DOCUMENT SEGMENT ▸

>>>

Freedom Stumped Its Toe
Nation editorial board member Roger Wilkins relates an anecdote near the start of his new meditation on slavery, the Founding Fathers and black identity. He's on a streetcorner in Cape Town, South Africa, when the apartheid regime still stood. Wilkins is thinking how his skin makes him look just like those who are classified "colored" there; before the light changes, a small white South African woman looks up at him and says, "Where're you from, Philadelphia?" He reflects on how profoundly American he feels abroad, and the places–Kansas City, Minneapolis/St. Paul, Pike County, Ohio, etc.–that his "blood came down through." And much of the ensuing book plays out the tension between a sense of patriotism and the full knowledge that this country was created by people who countenanced slavery. To this end, Wilkins examines carefully the words and acts of Washington, Jefferson, Madison and George Mason–all of whom "lived lives cushioned by slavery" and created a nation "dedicated to the proposition that whites were and should be supreme." This, despite the fact that at the time of the Revolution, 40 percent of all Virginians were black, as were, at the end of the war, some 20 percent of the soldiers in the victorious Continental Army.
Jefferson's Pillow is by turns angry (that "America had become a country in which a good part of white self-esteem flowed simply from not being black"), analytical and ruminative as it ranges over questions of motive and identity, rights and the legacy of history. "Without black Americans," Wilkins observes, "the America that General Washington led into revolution in 1775 would have been a vastly different place–a poorer and weaker place, much less capable of waging a successful revolt…. Blacks and their works were present in the Revolution as essential elements both of its strengths and of the Virginians' greatness."
Rather Fight Than Switch?

<<<

INFORMATION PROVIDED ▸
>>>

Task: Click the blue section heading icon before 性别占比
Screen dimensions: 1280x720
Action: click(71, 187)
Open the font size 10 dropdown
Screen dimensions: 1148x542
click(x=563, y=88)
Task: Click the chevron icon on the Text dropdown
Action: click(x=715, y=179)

<<<

GOAL OF THE EXERCISE ▸ Quote the passage of the review starting at "Jefferson's Pillow is" and ending at "Fight Than Switch?". The entries come from a source other than the review.

SOLUTION TO THIS TASK ▸
Jefferson's Pillow is by turns angry (that "America had become a country in which a good part of white self-esteem flowed simply from not being black"), analytical and ruminative as it ranges over questions of motive and identity, rights and the legacy of history. "Without black Americans," Wilkins observes, "the America that General Washington led into revolution in 1775 would have been a vastly different place–a poorer and weaker place, much less capable of waging a successful revolt…. Blacks and their works were present in the Revolution as essential elements both of its strengths and of the Virginians' greatness."
Rather Fight Than Switch?